**WHAT IS NEEDED:** In the page on detecting direction in interaction evidence, which three kinds of computational algorithms are listed as using interaction evidence?

**DOCUMENT EXTRACT:**
Detecting direction in interaction evidence

IntroductionPaper (PDF)

I have previously argued (Wallis 2014) that interaction evidence is the most fruitful type of corpus linguistics evidence for grammatical research (and doubtless for many other areas of linguistics).

Frequency evidence, which we can write as p(x), the probability of x occurring, concerns itself simply with the overall distribution of linguistic phenomenon x – such as whether informal written English has a higher proportion of interrogative clauses than formal written English. In order to calculate frequency evidence we must define x, i.e. decide how to identify interrogative clauses. We must also pick an appropriate baseline n for this evaluation, i.e. we need to decide whether to use words, clauses, or any other structure to identify locations where an interrogative clause may occur.

Interaction evidence is different. It is a statistical correlation between a decision that a writer or speaker makes at one part of a text, which we will label point A, and a decision at another part, point B. The idea is shown schematically in Figure 1. A and B are separate ‘decision points’ in a given relationship (e.g. lexical adjacency), which can be also considered as ‘variables’.

Figure 1: Associative inference from lexico-grammatical choice variable A to variable B (sketch).

Figure 1: Associative inference from lexico-grammatical choice variable A to variable B (sketch).

This class of evidence is used in a wide range of computational algorithms. These include collocation methods, part-of-speech taggers, and probabilistic parsers. Despite the promise of interaction evidence, the majority of corpus studies tend to consist of discussions of frequency differences and distributions.

In this paper I want to look at applications of interaction evidence which are made more-or-less at the same time by the same speaker/writer. In such circumstances we cannot be sure that just because B follows A in the text, the decision relating to B was made after the decision at A.

For example, in studying the premodification of noun phrases by attributive adjectives in English – which adjective is applied first in assembling an NP like the old tall green ship, for instance – we cannot be sure that adjectives are selected by the speaker in sentence order. It is also perfectly plausible that adjectives were chosen in an alternative or parallel order in the mind of the speaker, and then assembled in the final order during the language production process.

Of course, in cases where points A and B are separated substantively in time (as in many instances of structural self-priming) or where B is spoken in response to A by another speaker (structural priming of another’s language), there is unlikely to be any ambiguity about decision order. Moreover, if A licences B, then the order in unambiguous.

However, in circumstances where A and B are proximal, and where the order of decisions made by the speaker/writer cannot be presumed, we wish to consider whether there are mathematical or statistical methods for predicting the most likely order decisions were made.

Such a method would have considerable value in experimental design in cognitive corpus linguistics. For example, since Heads of NPs, VPs etc are conceived of as determining their complements, it may not be too much a stretch to argue that if this method works, we may have found a way of empirically evaluating this grammatical concept.


2.2 Directional statistics

Figure 3: Directional inference from lexico-grammatical choice variable A to variable B (sketch).

Figure 3: Directional inference from lexico-grammatical choice variable A to variable B (sketch).

**ENTRIES SHOWN:**
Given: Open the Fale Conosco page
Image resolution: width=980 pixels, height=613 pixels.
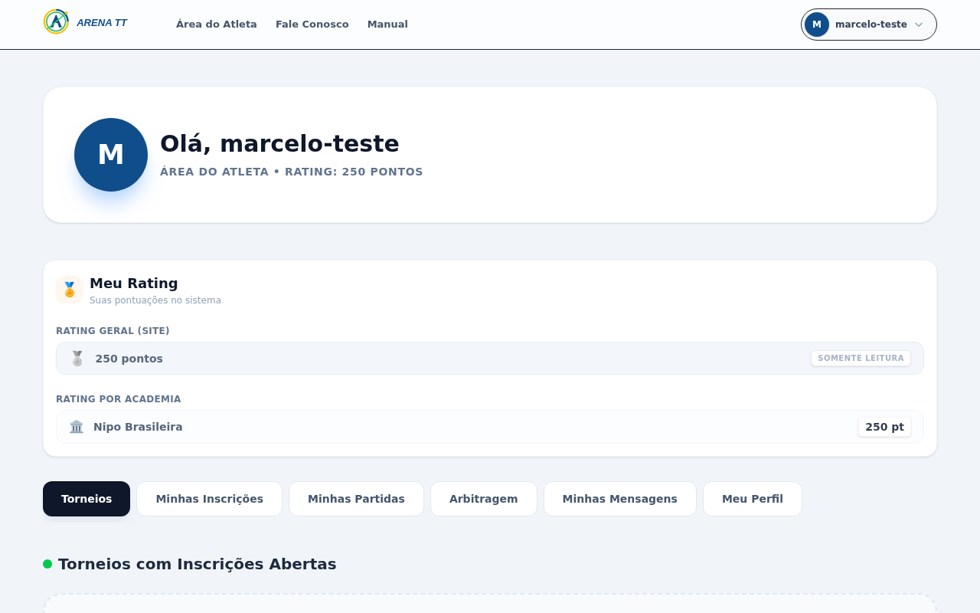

--

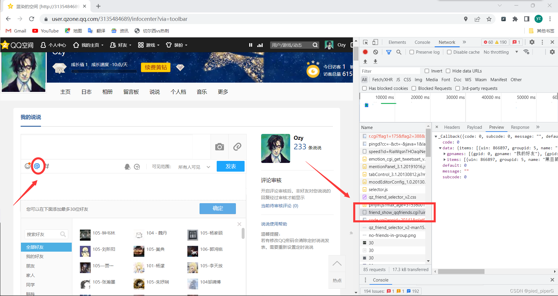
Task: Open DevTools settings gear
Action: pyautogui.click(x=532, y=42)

**SOLUTION TO THIS PROBLEM:** Collocation methods, part-of-speech taggers, and probabilistic parsers.